[Stated problem]
Rewrite the lines from the start of the listing through the line containing "click(x=489, y=242)" as a Markdown table with a Row column for the row number and a Listing line column for the line, skipping blank lines and leaving out the pictures.

[Extracted data]
####

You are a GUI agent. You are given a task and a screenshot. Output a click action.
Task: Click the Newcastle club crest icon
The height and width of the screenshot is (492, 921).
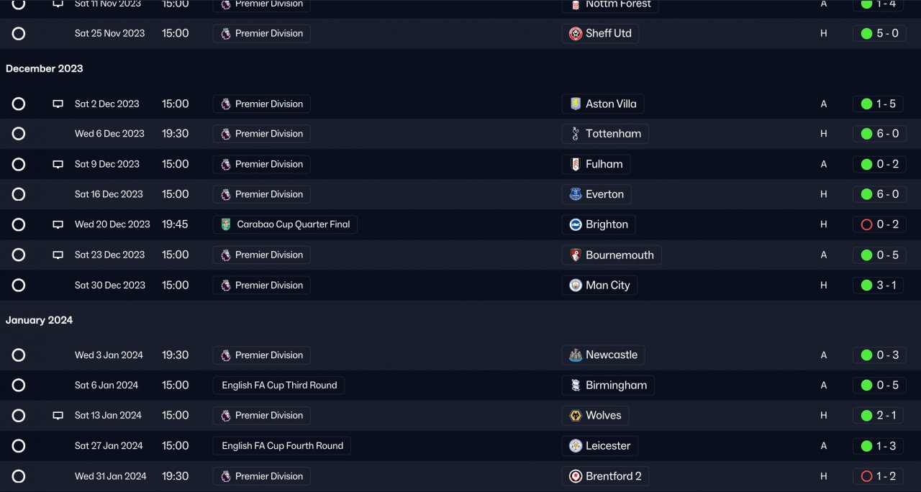(576, 355)
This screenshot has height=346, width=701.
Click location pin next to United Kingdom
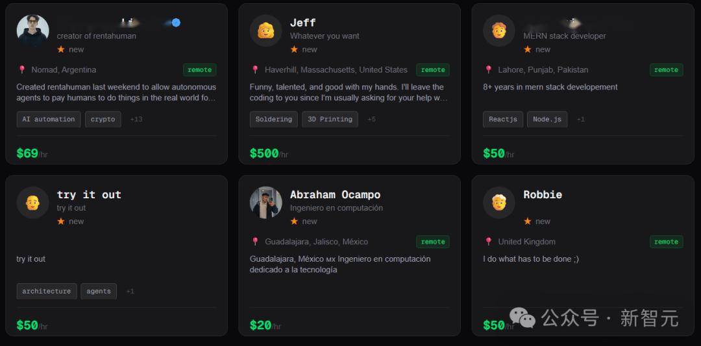click(x=489, y=242)
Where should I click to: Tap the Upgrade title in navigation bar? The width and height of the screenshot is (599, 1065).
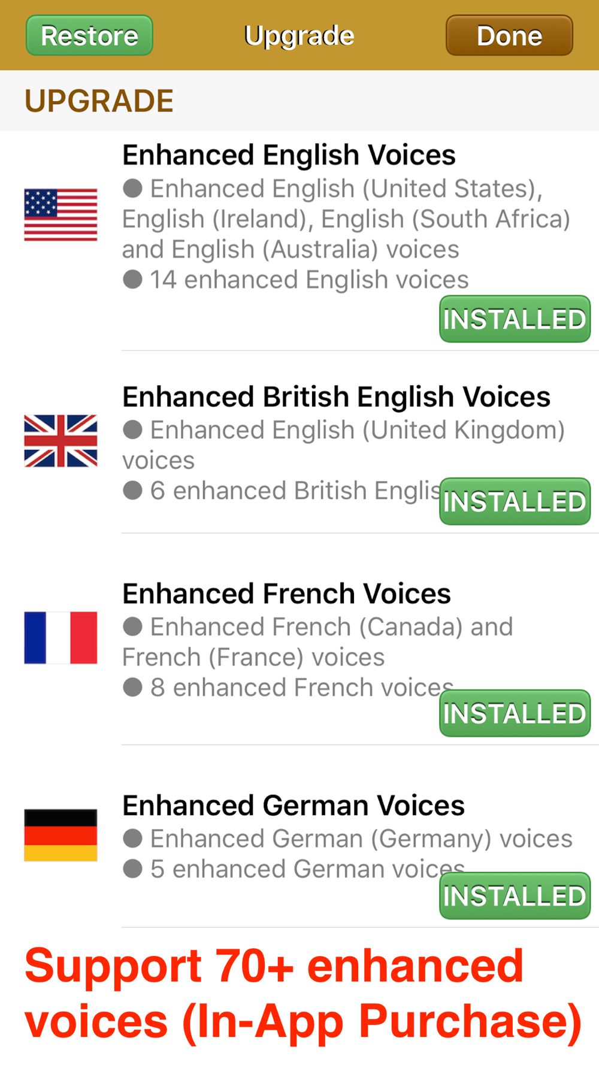click(x=300, y=36)
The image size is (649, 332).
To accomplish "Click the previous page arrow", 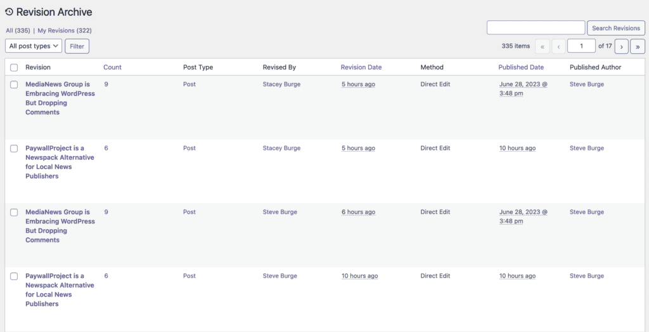I will (x=558, y=46).
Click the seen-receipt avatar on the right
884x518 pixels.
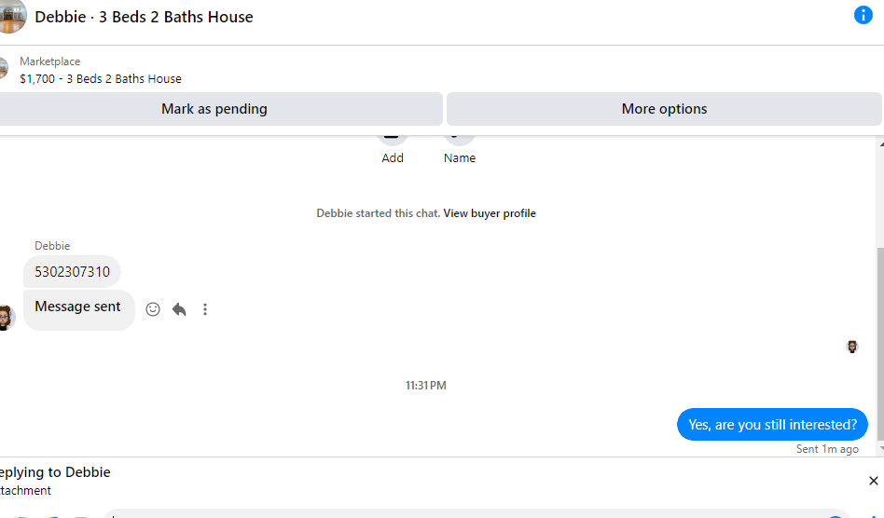852,347

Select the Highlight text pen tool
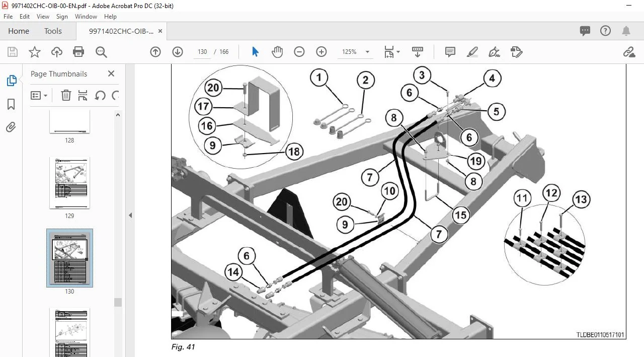[472, 52]
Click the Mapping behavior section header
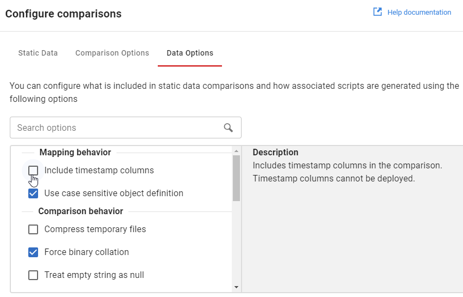 coord(75,153)
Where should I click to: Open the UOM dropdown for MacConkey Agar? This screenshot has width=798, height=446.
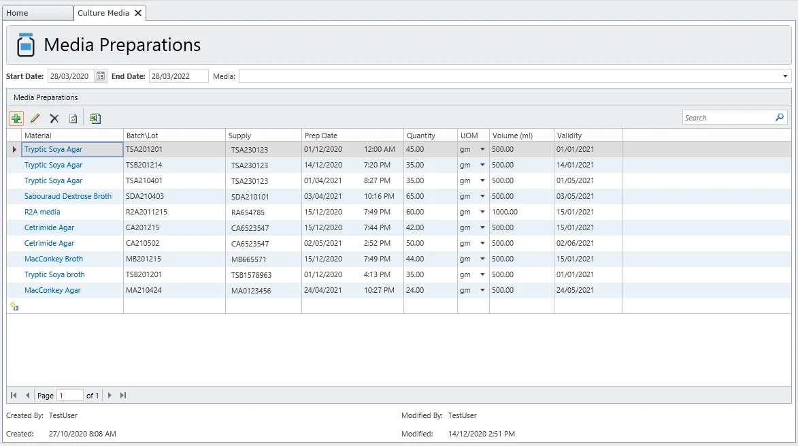[482, 291]
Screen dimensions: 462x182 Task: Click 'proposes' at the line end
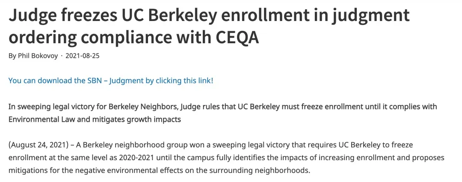[429, 157]
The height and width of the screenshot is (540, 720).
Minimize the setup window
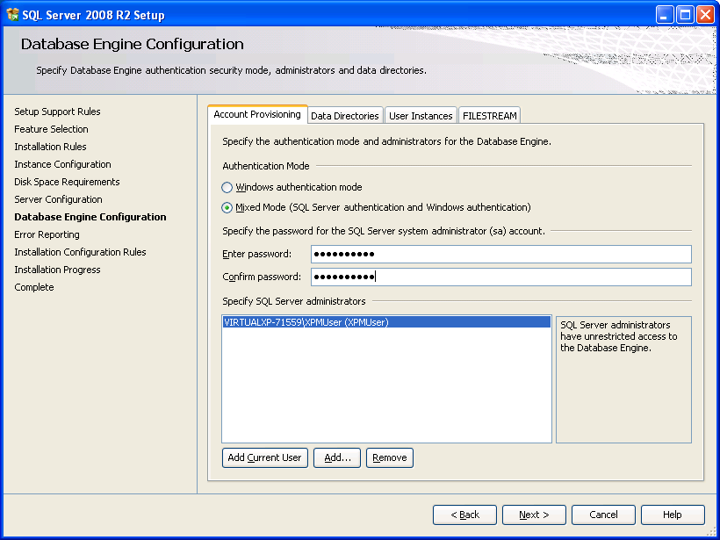665,14
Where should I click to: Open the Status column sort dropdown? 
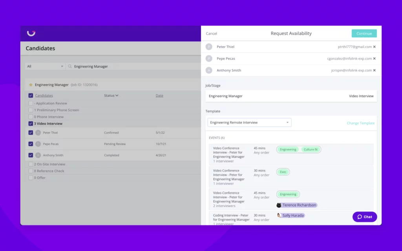[111, 96]
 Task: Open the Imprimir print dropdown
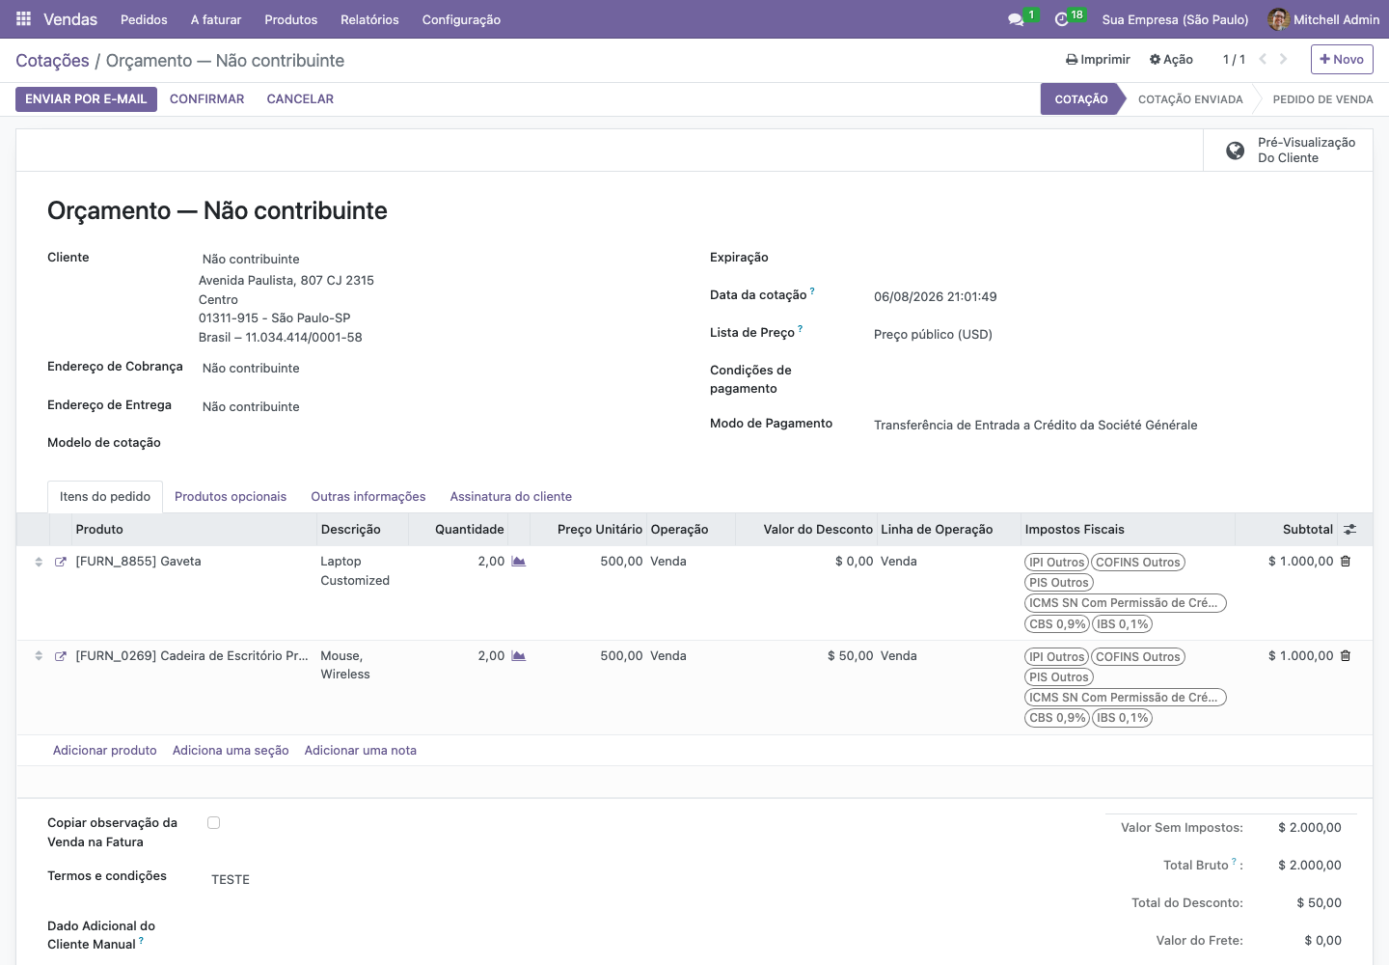click(1098, 59)
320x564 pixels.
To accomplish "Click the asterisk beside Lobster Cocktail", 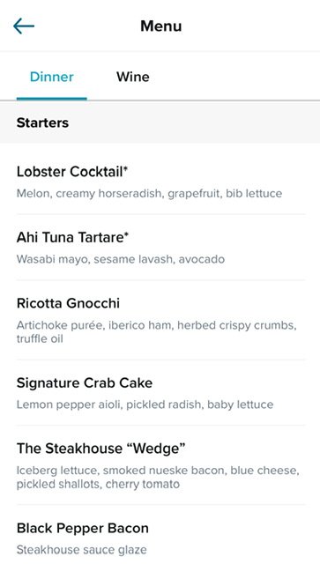I will point(126,169).
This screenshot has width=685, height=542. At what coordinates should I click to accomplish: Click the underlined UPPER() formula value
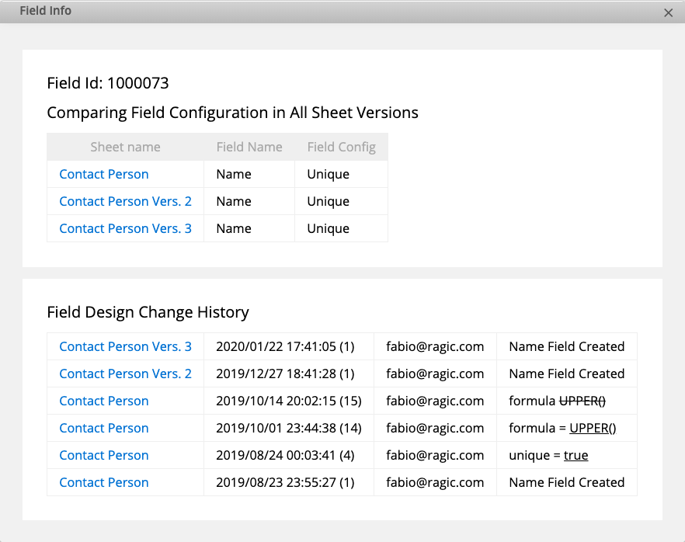point(593,428)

####

[Completed task]
| Row | Listing line |
|---|---|
| 1 | You are a GUI agent. You are given a task and a screenshot. Output a click action. |
| 2 | Task: Click the Newcastle club crest icon |
| 3 | The height and width of the screenshot is (492, 921). |
| 4 | (576, 355) |
| 5 | This screenshot has height=346, width=701. |
| 6 | Click location pin next to United Kingdom |
| 7 | click(x=489, y=242) |